=== TEXT SEGMENT ===

ChickenBones: A Journal
for Literary & Artistic African-American Themes
This program is fundamentally about financial literacy. We do not educate our children to
the level we should about the importance of money about where money is in this society.
We’re a capitalist society and so much of America is based on finances, dollars and sense
Dollar 4 Dollar IDA Program
Promotes Financial Literacy
By Junious Ricardo Stanton
A unique partnership between the West Philadelphia Financial Services Institution Sovereign and United Banks, the Philadelphia School District and State Senator Vincent Hughes has resulted in a dynamic new program designed to alter the way young people think about money, setting goals and savings. The Dollar 4 Dollar Youth Individual Development Account Program is a way for one hundred students of University City, West Philadelphia and Overbrook High Schools to have their personal savings, up to two thousand dollars, matched dollar for dollar by The West Philadelphia Financial Services Institution.
Baronese Stokes the Program Manager for WPFSI conceived the Dollar 4 Dollar Youth IDA Program as a way to promote financial literacy, give high school students the experience of saving, learning about money, banking, how money impacts one’s goals and quality of life and to be rewarded for saving money by matching their savings in a special account that they will have access to upon completion of the two-year program. The Dollar 4 Dollar Youth IDA Program is the only program of its kind in Pennsylvania and one of the largest programs in the country.
Ms Stokes a native of Kansas, has been in Philadelphia two years. She conceived the idea. “We’re the only Youth IDA Program in Pennsylvania but we’re one of nineteen in the country. I did about a year of research to identify the need in the community and see how we could pull it together. So far we’re the second largest one in the country. The partnership includes Sovereign Bank, United Bank, and the schools. Senator Hughes got involved because of his passion for the community as well as his representation on the state level. He’s actually here making the check presentation on behalf of the Department of Economic and Community Development.
The Dollar 4 Dollar IDA Program is designed to be a challenging and fiscally rewarding program for high school students grades 9-12. The idea is to produce an asset or develop an asset whereby the young people save at least ten dollars a week and we match it dollar for dollar up to two thousand dollars and we give them two years to actually save. At the end of the savings period they actually withdraw the money, their savings in addition to our match and they purchase an asset and that asset can be related to post secondary education, career enhancement, or business ownership.

=== SUPPLIED MATERIAL ===

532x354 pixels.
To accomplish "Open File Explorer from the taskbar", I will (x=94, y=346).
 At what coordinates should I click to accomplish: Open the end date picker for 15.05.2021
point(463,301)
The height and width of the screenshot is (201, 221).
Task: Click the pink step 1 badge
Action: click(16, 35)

===
=== SUPPLIED MATERIAL ===

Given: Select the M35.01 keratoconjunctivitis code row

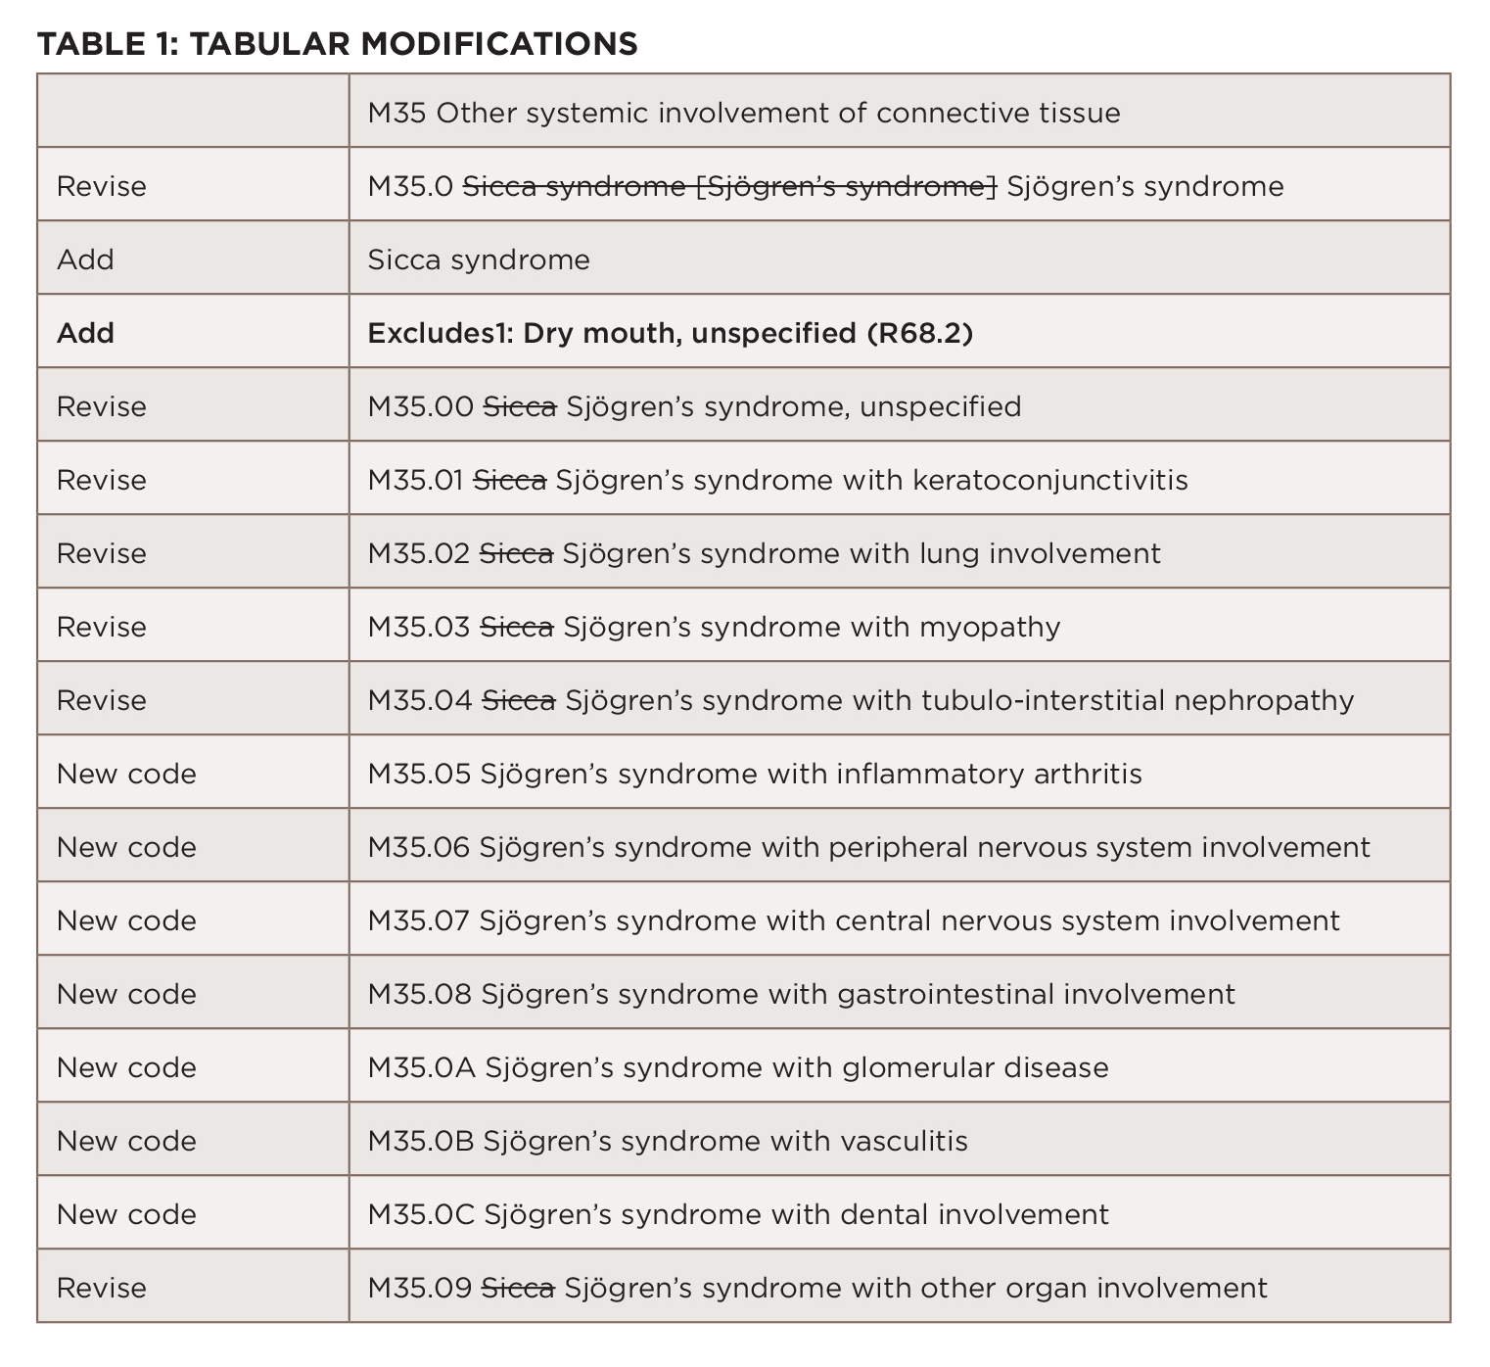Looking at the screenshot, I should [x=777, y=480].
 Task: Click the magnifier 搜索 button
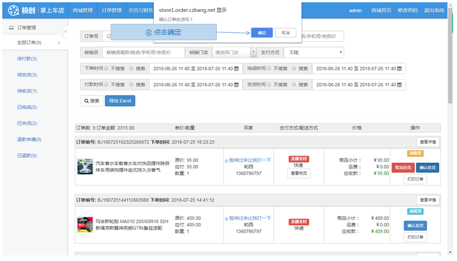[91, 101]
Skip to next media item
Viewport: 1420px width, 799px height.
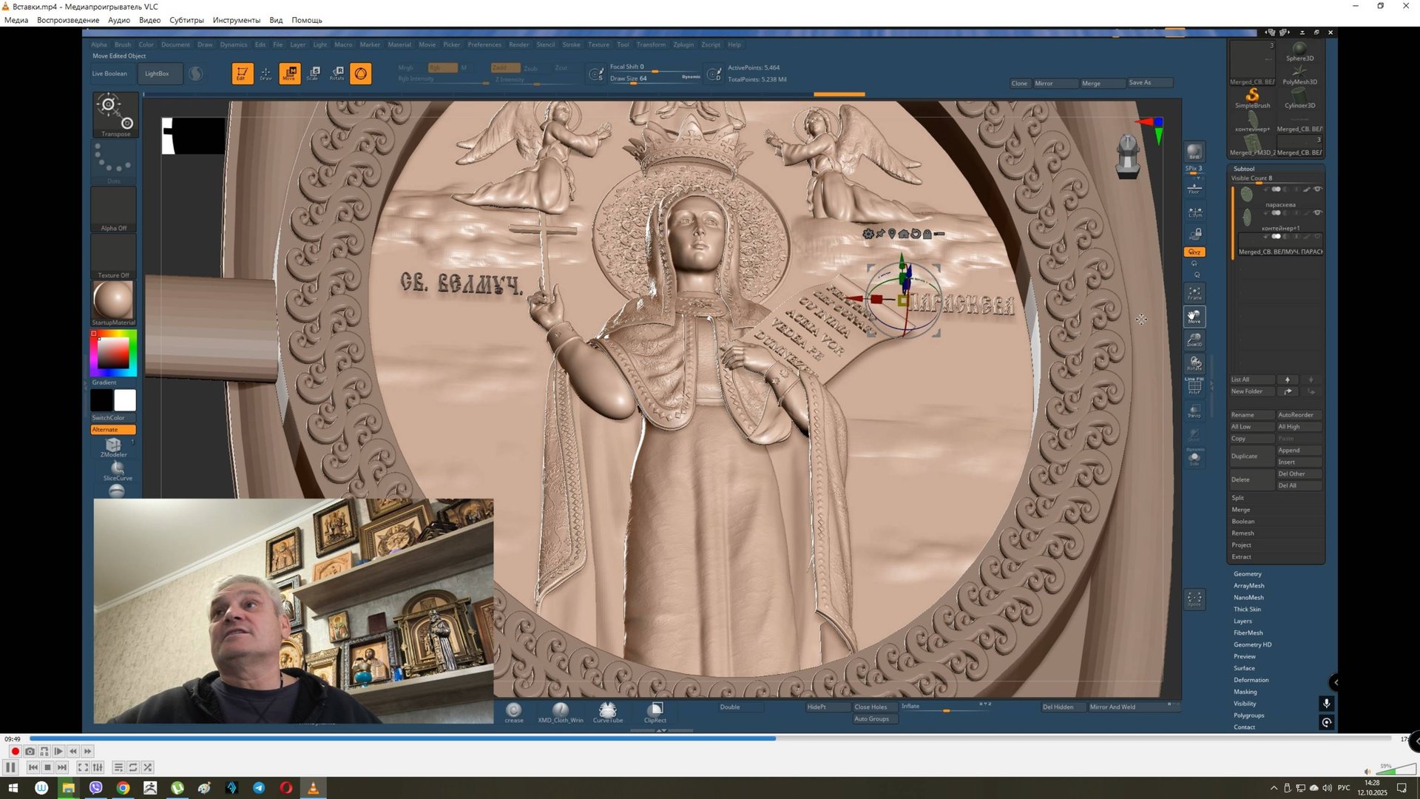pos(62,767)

===

### [CHALLENGES]
[1] Extract the passage of the Dollar 4 Dollar program article from "The Dollar 4 Dollar IDA" to "or business ownership.".
[2] In the rows, change "magnifier" to "magnifying glass" in the lines from the line with "Given: Select the" to the line with "pos(62,767)", and give only those lines, otherwise unchanged and without the pictures.

### [ANSWERS TO EACH TASK]
[1]
The Dollar 4 Dollar IDA Program is designed to be a challenging and fiscally rewarding program for high school students grades 9-12. The idea is to produce an asset or develop an asset whereby the young people save at least ten dollars a week and we match it dollar for dollar up to two thousand dollars and we give them two years to actually save. At the end of the savings period they actually withdraw the money, their savings in addition to our match and they purchase an asset and that asset can be related to post secondary education, career enhancement, or business ownership.

[2]
Given: Select the M35.01 keratoconjunctivitis code row

Looking at the screenshot, I should [x=777, y=480].
 Task: Click the magnifying glass 搜索 button
[91, 101]
Skip to next media item
Viewport: 1420px width, 799px height.
pos(62,767)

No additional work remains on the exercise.